-- Aufgabenstellung --
Setze den Kletterbericht über die Route Kairos am Bockmattli im Anschluss an seinen letzten Satz fort.

-- Textauszug --
● ● ●

Blick von der Kletterhütte auf den Kleinen Bockmattliturm (links) und den Namenlosen Turm, wo Einstieg und Gipfel von Kairos mit Pfeilen markiert sind. Die roten Punkte zeigen den ungefähren Zustiegsweg durch die Kleine Chälen an. Was hier "gar nicht ohne" aussieht, entpuppt sich vor Ort als problemlos begehbares Gelände.

In freudiger Erwartung rüstete ich mich mit dem Material zum Einbohren aus und eilte voller Motivation im Laufschritt mit Puls am Anschlag ein zweites Mal durch die Kleine Chälen hinauf zum Einstieg. Die Sonne hatte sich bereits hinter dem Horizont verabschiedet, als ich wieder in die Kletterfinken geschlüpft war. Doch es sollte noch reichen für einen vielversprechenden Start des Projekts: die ersten 25m gelangen mir, bis mich die einbrechende Dunkelheit um 21.50 Uhr an der weiteren Fortsetzung hinderte. Zügig machte ich mich aus dem Staub, bis zum Bikedepot bei der Schwarzenegg (22.20 Uhr) ging es noch ohne Stirnlampe, wenige Minuten später war ich nach einer Schussfahrt retour im Tal. Nachdem ich die Meriba im Rope Solo geklettert und auch die ersten 25m in diesem Stil eingebohrt hatte, rechnete ich damit, auch den Rest so anzugehen. Täglich schielte ich auf den Wetterbericht in der Hoffnung, zumindest einen abendlichen Abstecher ans Bockmattli machen zu können. Doch das war im Juni 2024 hoffnungslos, meist vereitelten Schauer oder Gewitter den Plan und wenn's einmal noch den Funken an Hoffnung gegeben hätte, standen mir weltliche Verpflichtungen im Wege.

● ● ●

-- Angezeigte Daten --
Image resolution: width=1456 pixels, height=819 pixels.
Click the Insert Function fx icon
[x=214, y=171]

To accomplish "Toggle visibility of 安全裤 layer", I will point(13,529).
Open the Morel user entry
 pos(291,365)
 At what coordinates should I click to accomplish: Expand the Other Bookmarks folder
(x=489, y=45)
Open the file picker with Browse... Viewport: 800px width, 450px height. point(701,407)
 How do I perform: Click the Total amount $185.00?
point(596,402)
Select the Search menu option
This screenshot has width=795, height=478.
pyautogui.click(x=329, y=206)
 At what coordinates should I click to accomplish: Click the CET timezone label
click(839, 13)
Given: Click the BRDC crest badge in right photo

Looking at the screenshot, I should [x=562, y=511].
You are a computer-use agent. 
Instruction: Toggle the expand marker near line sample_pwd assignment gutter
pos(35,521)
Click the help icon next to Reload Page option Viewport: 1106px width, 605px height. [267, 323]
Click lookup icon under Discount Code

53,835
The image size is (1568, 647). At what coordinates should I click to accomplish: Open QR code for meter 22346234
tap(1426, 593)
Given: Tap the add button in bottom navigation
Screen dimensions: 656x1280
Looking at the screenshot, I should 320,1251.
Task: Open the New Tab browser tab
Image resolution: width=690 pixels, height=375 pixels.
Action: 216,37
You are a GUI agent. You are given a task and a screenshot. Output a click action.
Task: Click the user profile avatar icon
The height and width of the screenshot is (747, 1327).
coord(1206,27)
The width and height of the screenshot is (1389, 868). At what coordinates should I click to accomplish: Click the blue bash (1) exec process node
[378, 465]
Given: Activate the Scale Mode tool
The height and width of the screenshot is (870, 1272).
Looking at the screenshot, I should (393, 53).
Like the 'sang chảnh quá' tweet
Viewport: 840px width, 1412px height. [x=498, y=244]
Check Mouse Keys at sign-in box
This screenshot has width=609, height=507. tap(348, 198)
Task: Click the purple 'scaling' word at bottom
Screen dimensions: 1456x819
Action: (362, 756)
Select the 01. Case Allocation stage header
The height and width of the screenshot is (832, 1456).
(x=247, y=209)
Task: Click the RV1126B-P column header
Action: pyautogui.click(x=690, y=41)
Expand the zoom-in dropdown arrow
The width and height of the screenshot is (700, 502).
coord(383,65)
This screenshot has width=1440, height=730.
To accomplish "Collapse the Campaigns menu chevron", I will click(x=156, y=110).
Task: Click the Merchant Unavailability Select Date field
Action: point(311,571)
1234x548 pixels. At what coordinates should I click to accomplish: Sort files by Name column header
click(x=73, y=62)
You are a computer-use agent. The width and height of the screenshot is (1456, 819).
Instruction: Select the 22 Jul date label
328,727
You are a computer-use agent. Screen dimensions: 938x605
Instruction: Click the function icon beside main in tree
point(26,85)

● ● ●

-- Antwort --
Es sieht gar nicht mal nach so viel Material und Gewicht aus... es täuscht!

Am 28.6.2024 hatte ich mich mit Guido für ein Erschliessungsabenteuer verabredet. Auch dafür hatten wir uns wegen dem instabilen Vorsommerwetter im 2024 schon lange Wochen gedulden müssen. Endlich kam ein stabil-trocken-warmer Tag, nun musste es klappen. Doch es war wie verhext: in unserer eigentlichen Zielregion hatte es entgegen aller Prognosen in der Nacht noch heftig gewittert und geschüttet. Nein, das machte absolut keinen Sinn, wir mussten umdisponieren. Nicht nur für den Leser dieses Bericht liegt es auf der Hand wohin, für mich war das im Moment genau so klar. Guido willigte ein und war von diesem Projekt genauso begeistert wie vom ursprünglichen. Auch mir machte es keine Schwierigkeiten, so kurzfristig umzudisponieren. Mit einem Partner schien es realistisch, in diesem Push gleich bis zum Gipfel zu kommen, das wollten wir auf jeden Fall probieren.

Los geht's! Das ist der Auftakt in die Route (L1, 6a+), anlässlich der RP-Begehung.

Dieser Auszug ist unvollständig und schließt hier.